TEXT PASSAGE:
A Vision Transformer without Attention example to Keras 3 #2000

sitamgithub-MSIT · 2024-12-03T23:03:29Z

This PR changes the A Vision Transformer without Attention example to Keras 3.0

For example, here is the notebook link provided: https://colab.research.google.com/drive/1tgIPW6DOux-dNicegYcnG8lnWswrE0Ji?usp=sharing

cc: @fchollet

The following describes the Git difference for the changed files:

Changes:

diff --git a/examples/vision/shiftvit.py b/examples/vision/shiftvit.py
index e0c42d1d..bd053246 100644
--- a/examples/vision/shiftvit.py
+++ b/examples/vision/shiftvit.py
@@ -27,11 +27,7 @@ operation with a shifting operation.
 In this example, we minimally implement the paper with close alignement to the author's
 [official implementation](https://github.com/microsoft/SPACH/blob/main/models/shiftvit.py).
 
-This example requires TensorFlow 2.9 or higher, as well as TensorFlow Addons, which can
-be installed using the following command:
-"""
-"""shell
-pip install -qq -U tensorflow-addons
+This example requires TensorFlow 2.9 or higher.
 """
 
 """
@@ -41,10 +37,10 @@ pip install -qq -U tensorflow-addons
 import numpy as np
 import matplotlib.pyplot as plt
 
+import keras
+from keras import ops
+from keras import layers
 import tensorflow as tf
-from tensorflow import keras
-from tensorflow.keras import layers
-import tensorflow_addons as tfa
 
 import pathlib
 import glob
@@ -276,13 +272,16 @@ class DropPath(layers.Layer):
     def __init__(self, drop_path_prob, **kwargs):
         super().__init__(**kwargs)
         self.drop_path_prob = drop_path_prob
+        self.seed_generator = keras.random.SeedGenerator(1337)
 
     def call(self, x, training=False):
         if training:
             keep_prob = 1 - self.drop_path_prob
-            shape = (tf.shape(x)[0],) + (1,) * (len(tf.shape(x)) - 1)
-            random_tensor = keep_prob + tf.random.uniform(shape, 0, 1)
-            random_tensor = tf.floor(random_tensor)
+            shape = (ops.shape(x)[0],) + (1,) * (len(ops.shape(x)) - 1)
+            random_tensor = keep_prob + keras.random.uniform(
+                shape, 0, 1, seed=self.seed_generator
+            )
+            random_tensor = ops.floor(random_tensor)

LISTED ENTRIES:
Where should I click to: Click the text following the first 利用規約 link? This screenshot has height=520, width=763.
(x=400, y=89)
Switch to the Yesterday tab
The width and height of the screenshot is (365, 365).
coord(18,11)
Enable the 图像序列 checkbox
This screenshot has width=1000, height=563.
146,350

YOUR TASK:
Answer these about the pull request, one line each:
(a) Which file does the diff change?
(b) After the change, what TensorFlow version does the example say it requires?
(c) What seed value is given to the SeedGenerator added in the DropPath layer?

SOLUTION BELOW:
(a) examples/vision/shiftvit.py
(b) TensorFlow 2.9 or higher
(c) 1337